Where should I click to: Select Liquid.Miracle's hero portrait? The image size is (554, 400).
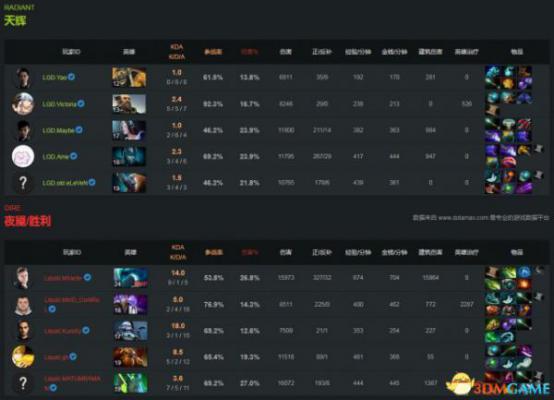[130, 278]
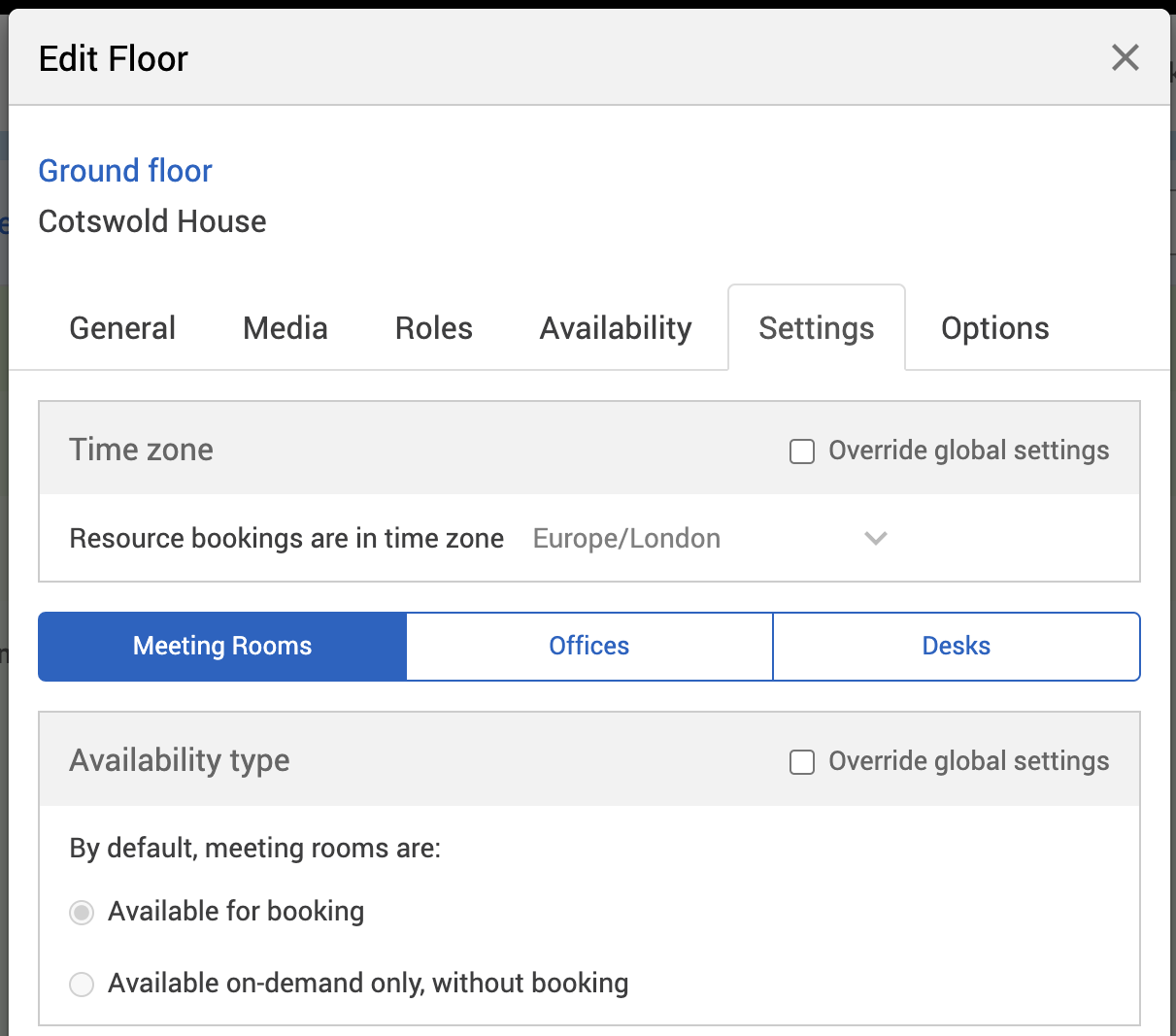The image size is (1176, 1036).
Task: Click the Europe/London time zone value
Action: point(627,539)
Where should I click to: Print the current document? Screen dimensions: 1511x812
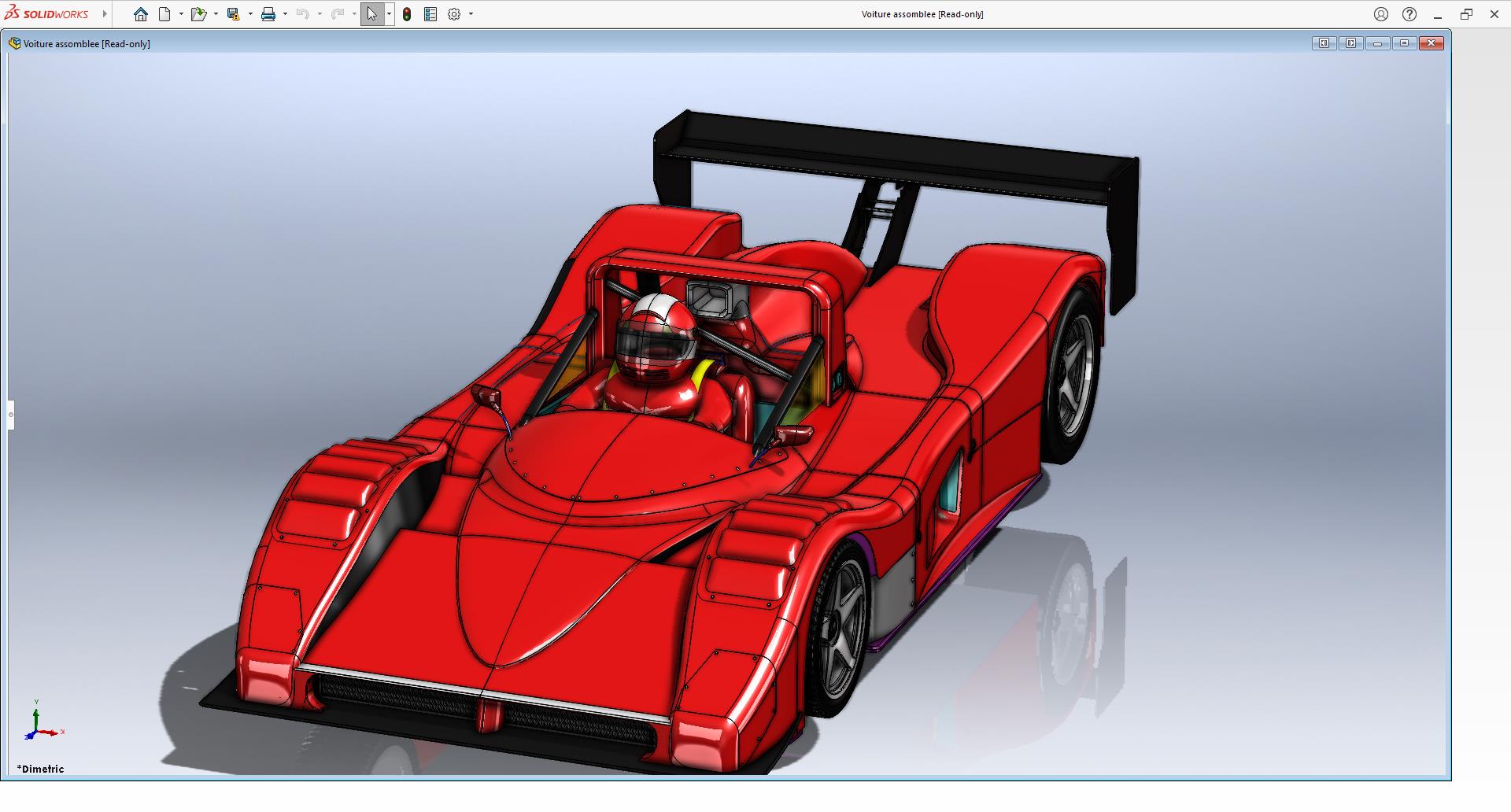(268, 14)
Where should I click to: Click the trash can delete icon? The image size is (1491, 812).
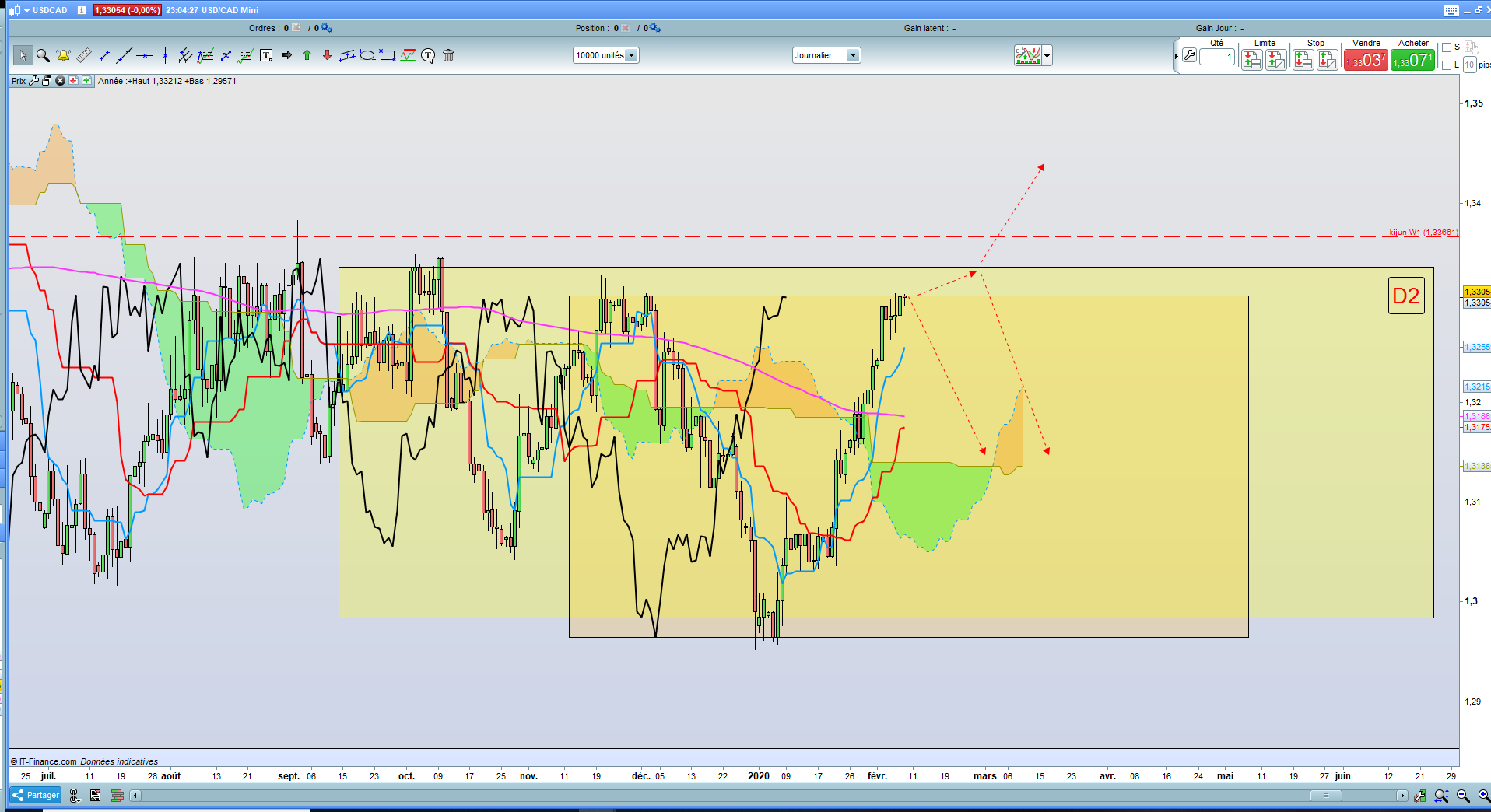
===
## What you have to do:
The reply must contain every entry above, exactly as written, and none of the pictures.

## Expected output:
Where should I click to: Select Liquid.Miracle's hero portrait? The image size is (554, 400).
[130, 278]
The image size is (1176, 1036).
Task: Click the Europe/London time zone value
Action: point(627,539)
Where should I click to: Print the current document? Screen dimensions: 1511x812
(268, 14)
Where should I click to: Click the trash can delete icon? The image size is (1491, 812).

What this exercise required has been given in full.